Although slower than the phone lines, the letters, given their importance, moved remarkably fast. Moving them in the space of "a couple of hours," in spite of the distance that the letters had to go and the translations that had to take place, must have been quite a feat. Many of these letters were more in depth and thoughtful than you could expect from a phone conversation. The leaders could prepare statements and edit their thoughts using the tried and true format of letters, Kennedy and Khrushchev could talk to each other as friends, not as enemies.

It is possible that this personal and informal form of correspondence helped prevent the crisis from getting any worse than it already was. In one instance, the fact that the presidents were using letters to work out a deal actually made a dramatic impact on the final outcome. On October 26, Khrushchev wrote President Kennedy a long rambling letter outlining a proposed resolution. He suggested that the USSR would take its missiles out of Cuba, if Kennedy agreed publicly that we would never invade Cuba. Then, on October 27, before Kennedy could respond, a U-2 was shot down over Cuba. Later that day one of our planes flew off course into Russia and almost got shot down as well. This showed that the crisis could be spinning violently out of control, and that was something both sides knew they had to avoid.

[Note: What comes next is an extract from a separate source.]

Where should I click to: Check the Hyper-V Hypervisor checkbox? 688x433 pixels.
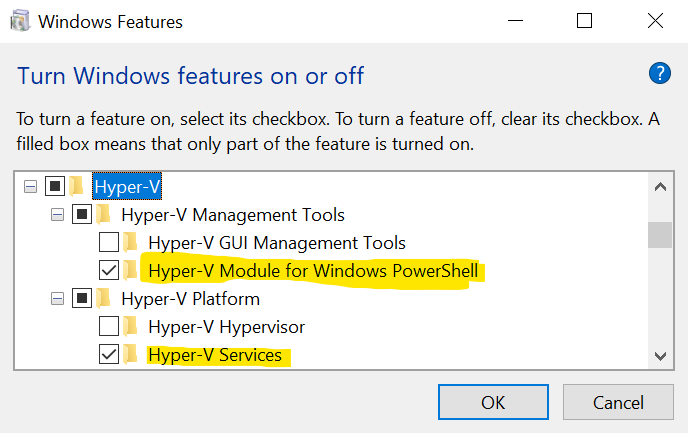click(x=109, y=326)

Letters as a Form of Communication

As this was occurring, Kennedy received a second letter from Khrushchev outlining a deal that was much tougher than the first. Among other things, he asked that the U.S. take its missiles out of Turkey as well. Because there were two documents that said different things, no one knew quite how to respond. On Robert Kennedy's suggestion, John F. Kennedy ignored the second letter and only negotiated with the first proposal. If these deals had been talked about, on a secret phone line for instance, instead of having been written out as a more permanent statement, it would have been more likely that the U.S. would have been forced to take the last "hard line" word. This way the U.S. had the opportunity to choose between two "offers," and obviously took the earlier, better one.

Still, the letters were a risky way to communicate. The world is lucky that no catastrophe occurred. On October 27, while the presidents were transmitting these letters over five or six hour periods, these U-2 planes could have provoked someone in the USSR or Cuba into pulling the nuclear trigger. Clearly at this point we could have benefited from having a more immediate, hot-line link to the USSR.

This crisis taught us, if nothing else, that Washington and Moscow needed at some critical times, faster ways of communicating. In fact, the secret phone hot line was created as a result of this crisis. If the hot line or some other form of communication, better than written letters, would have been used during the crisis, there would have been much less danger related to miscommunication. For instance, if Kennedy hadn't gotten the letter from Khrushchev in time we could have started a nuclear war just because our communication took too long.

The Creation of the "Hot Line"

This hot line was installed less than a year later on August 30, 1963. The hotline was modeled on the already existing top-secret airforce strategic command communication links set up in 70 bases in 10 countries on four continents around the world. The Boston Globe reports that the first use of the hotline was made in 1967 during the Arab/Israeli war, when Soviet leader Alexei Kosygin asked President Lyndon Johnson about "a foray" of U.S. planes and that Johnson explained that they were "planes from the U.S. Sixth Fleet helping an American ship that had been attacked in the Mediterranean." Because of these communications, the hot line "helped shorten the war to six days."

Fortunately the letter correspondence between Khrushchev and Kennedy did manage, slow and inefficient as it was, to help us resolve the crisis to our satisfaction. Both Khrushchev and Kennedy indeed brought us back from, as Kennedy said in his speech "the abyss of destruction." But these leaders were great statesmen who loved and respected the power of the written word. It is our loss that we cannot use the power of the written word as they did before, because in our day and age events develop much too fast to use communication with the slow speed of letters.